## Цель задания
Сколько лет было отвечающему, когда он впервые читал «Туманность Андромеды», по тексту о фантастике?

## Текст для чтения
□ □ □ □ □ □ □

Запись Сергея Лукьяненко о фантастике 9 апреля 2007 года
- Какое значение имели для вас книги Ивана Ефремова?
- Разумеется, это один из первых прочитанных мною фантастов. Я первый раз читал «Туманность Андромеды», когда мне было 5 или 6 лет. Я тогда проездом был в Москве, заболел, попал в детскую больницу, и помню, как были шокированы врачи, когда я, естественно, расстроившись от того, что меня отправляют в больницу одного, без родителей, со слезами на глазах попросил хотя бы принести недочитанную «Туманность Андромеды», чтобы было не так скучно лежать в больнице. От этого врачи пришли в полный ужас, стали говорить родителям «что вы себе позволяете, как вы воспитываете ребенка, если он у вас в пять лет читает такие взрослые книги?». Я был этим очень удивлен и расстроен, почему нельзя читать хорошие взрослые книги?
То есть знакомство с Ефремовым было ранним и увлекательным. Мне очень нравились поначалу, конечно, такие вещи более легкие, - «Туманность Андромеды» нельзя назвать совсем легкой, но такой увлекательный для ребенка сюжет. Потом, когда стал старше, читал «Час Быка», который у нас тогда книгой не рекомендуемой, но мне удалось достать старые номера «Техники-молодежи», где он печатался, и прочие вещи – «Лезвие бритвы».
Ефремов, действительно, был прекрасным представителем научной фантастики, - научной, которая не скатывалась в наукообразие, в простое перечисление каких-то гипотез, а он сочетал в себе и талант ученого, и, действительно, талант хорошего писателя.
- А как сама фантастика изменилась с его времени в наши дни?
- Во-первых, в то время фантастика имела право быть только научной в соответствии с научным мировоззрением. И, конечно, фантастика обязана была быть позитивной. Нельзя было описывать ближайшее будущее, говоря, что оно будет плохим. В этом сомневаться было нельзя, поскольку все знали, что будущее будет хорошим, коммунистическим. Все попытки писателей выразить какое-то сомнение по поводу путей развития человечества, даже безотносительно к коммунизму или капитализму, пресекались достаточно жестко. Примером тому «Час Быка», где Ефремов описывал, может, китайскую модель развития социализма, но это сочли слишком опасным для господствовавшей тогда идеологии.
Отличие в том, что фантастика стала менее научной, - это стало не обязательным для фантастики, и фантастика стала не обязательно оптимистической. Теперь можно говорить о чем угодно и представлять любое будущее.
- А популярность фантастики в чем, кто читает, востребует?

□ □ □ □ □ □ □

## Листинг
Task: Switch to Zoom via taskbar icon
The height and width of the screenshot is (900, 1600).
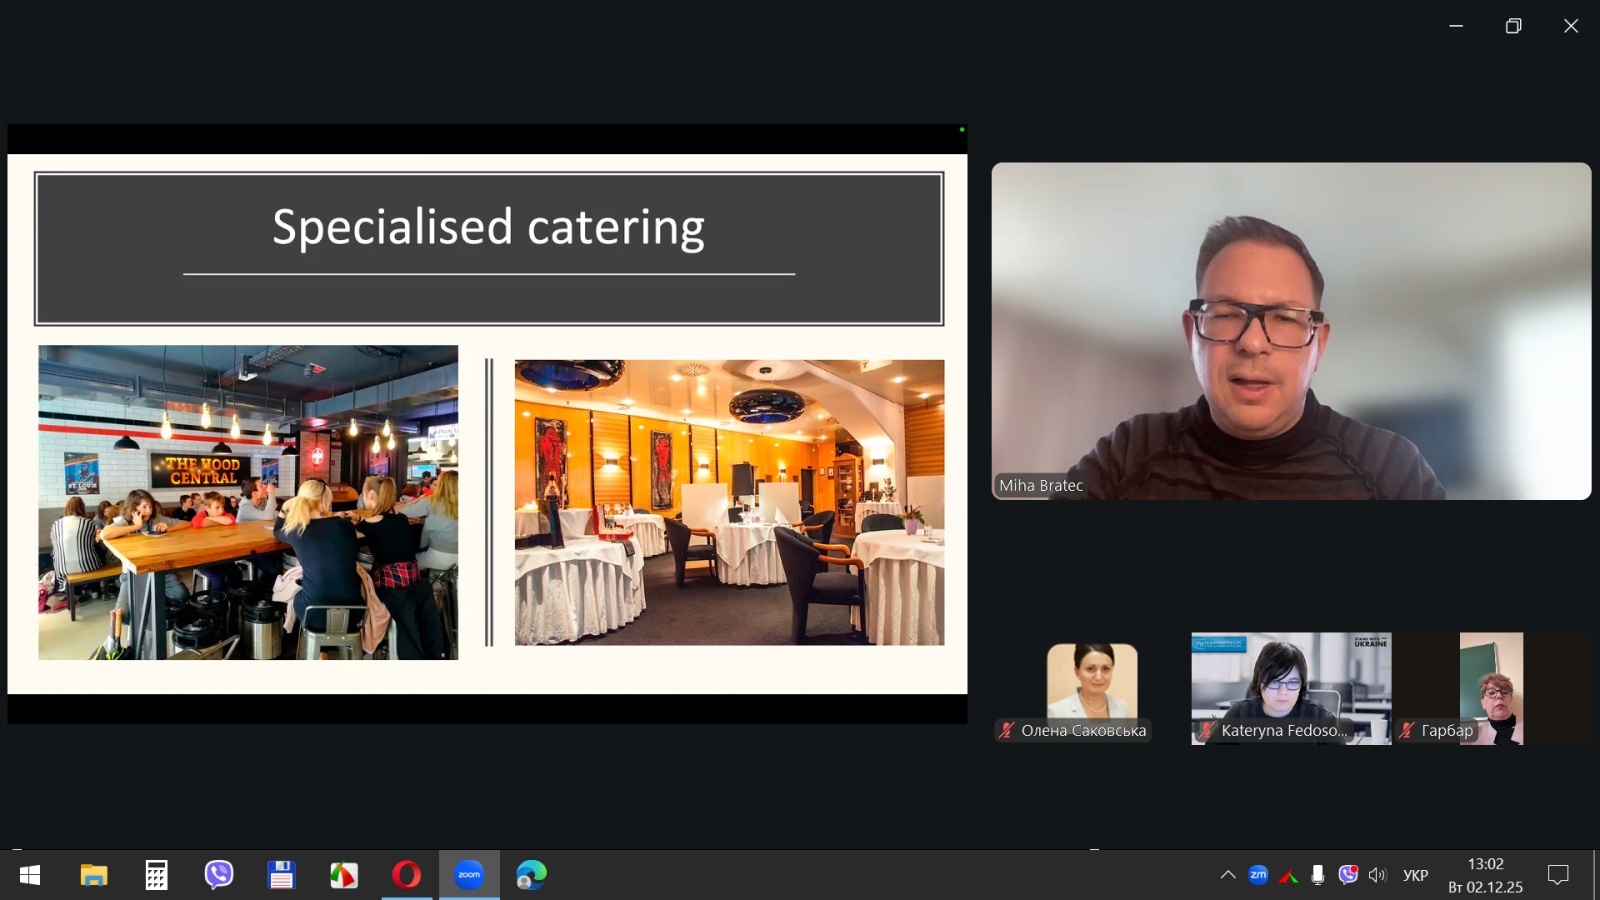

□ □ □ □ □ □ □

## Ответ
5 или 6 лет.